Problem
Recast the rows from the line with "Click the Zoom In magnifier icon" to the line with "The image size is (600, 401)." as a Markdown table with columns Row and Line, numbering each row and leaving out blank lines.

Supplied records
*****

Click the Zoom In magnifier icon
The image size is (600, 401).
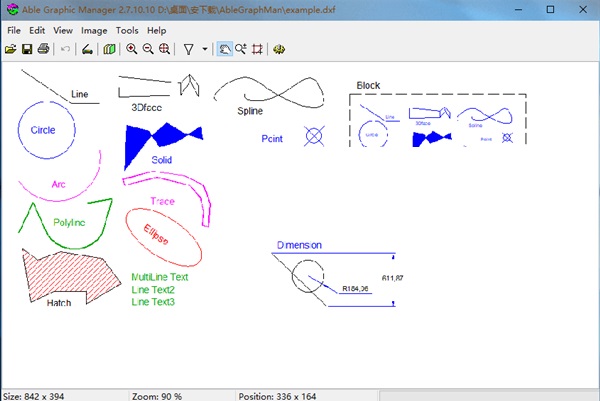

*****

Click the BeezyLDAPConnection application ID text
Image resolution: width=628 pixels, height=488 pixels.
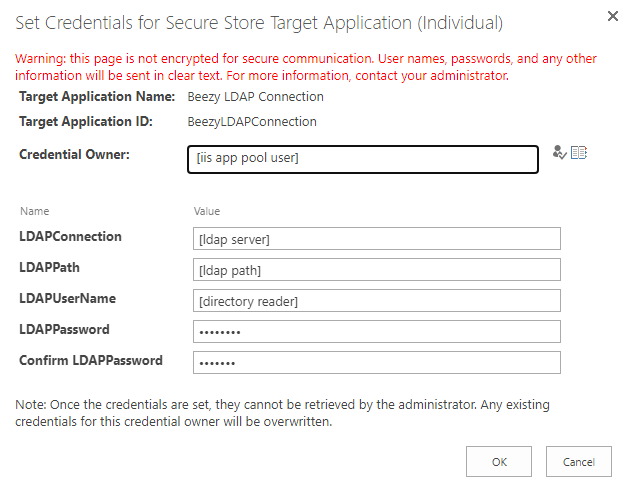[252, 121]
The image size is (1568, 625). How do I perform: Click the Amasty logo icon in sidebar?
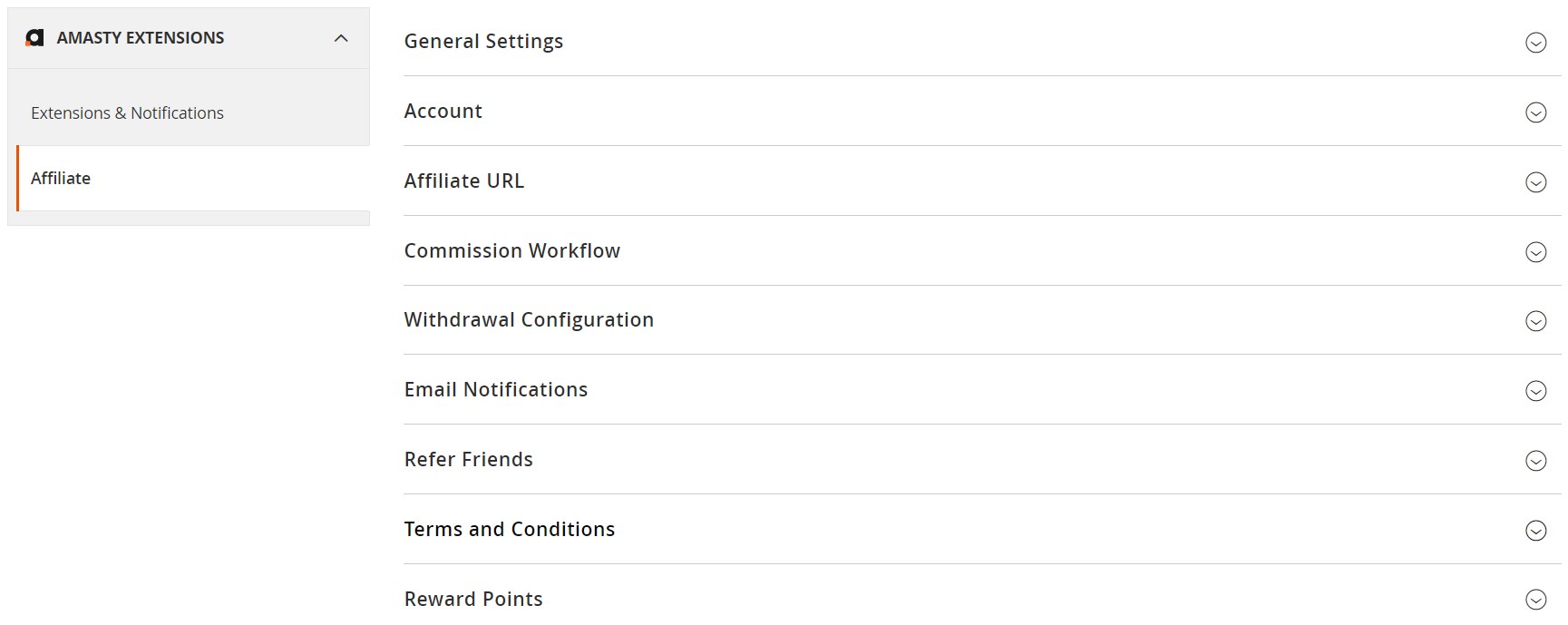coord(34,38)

*****

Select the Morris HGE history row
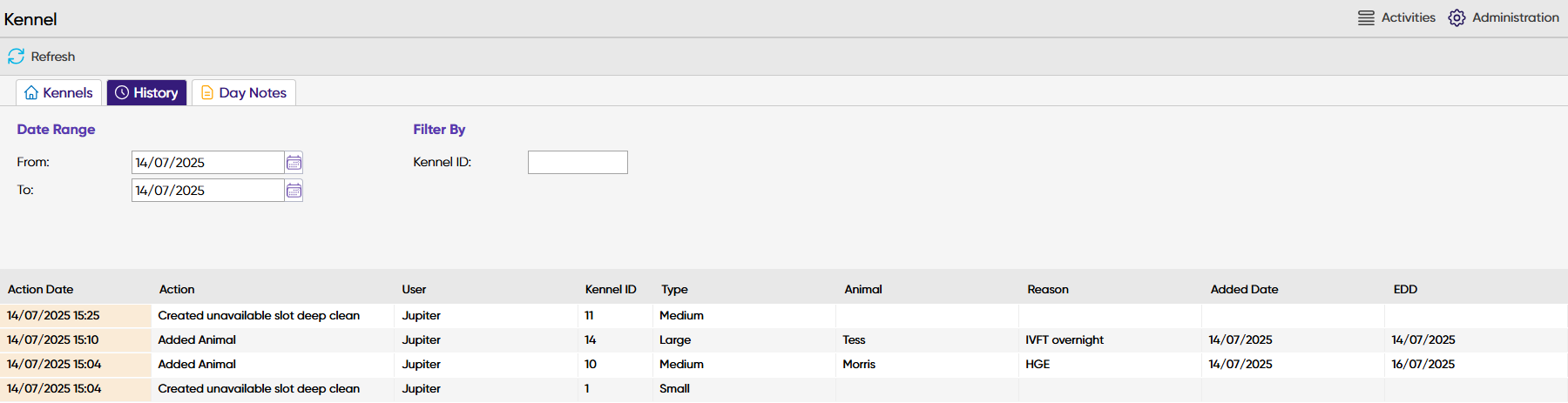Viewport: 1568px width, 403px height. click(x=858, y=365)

*****

Exercise output
| Row | Line |
|---|---|
| 1 | Click the Zoom In magnifier icon |
| 2 | The image size is (600, 401). |